Evaluation of Sensitive Urine DNA-based PENK Methylation Test for Detecting Bladder Cancer in Patients with Hematuria.

Hematuria is a prevalent symptom associated with bladder cancer (BC). However, the invasiveness and cost of cystoscopy, the current gold standard for BC diagnosis in hematuria patients, necessitate the development of a sensitive and accurate non-invasive test. This study introduces and validates a highly sensitive urine-based DNA methylation test. The test improves sensitivity in detecting PENK methylation in urine DNA using Linear Target Enrichment (LTE) followed by quantitative methylation-specific PCR (qMSP) (mePENK-LTE/qMSP). In a case-control study comprising 175 BC patients and 143 non-BC patients with hematuria, the test's optimal cutoff value was determined by distinguishing between two groups, achieved an overall sensitivity of 86.9% and specificity of 91.6%, with an area under the curve (AUC) of 0.892. A prospective validation clinical study involving 366 hematuria patients scheduled for cystoscopy assessed the test's performance.
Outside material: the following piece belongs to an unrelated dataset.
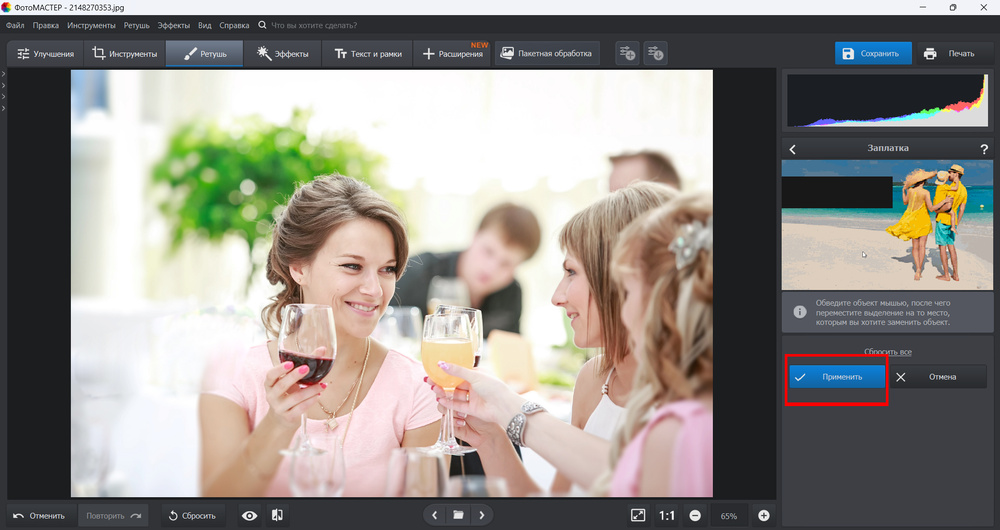Image resolution: width=1000 pixels, height=530 pixels.
Task: Click the 65% zoom level field
Action: click(729, 516)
The test demonstrated an overall sensitivity of 84.2% in detecting 38 cases of BC, a specificity of 95.7%, and an AUC of 0.900. Notably, the sensitivity for detecting Ta HG and higher stages of BC reached 92.3%. The test's negative predictive value was 98.2%, and the positive predictive value was 68.7%. These findings highlight the potential of the mePENK-LTE/qMSP test in urine as a promising molecular diagnostic tool for detecting primary BC in hematuria patients, which may reduce the need for cystoscopy.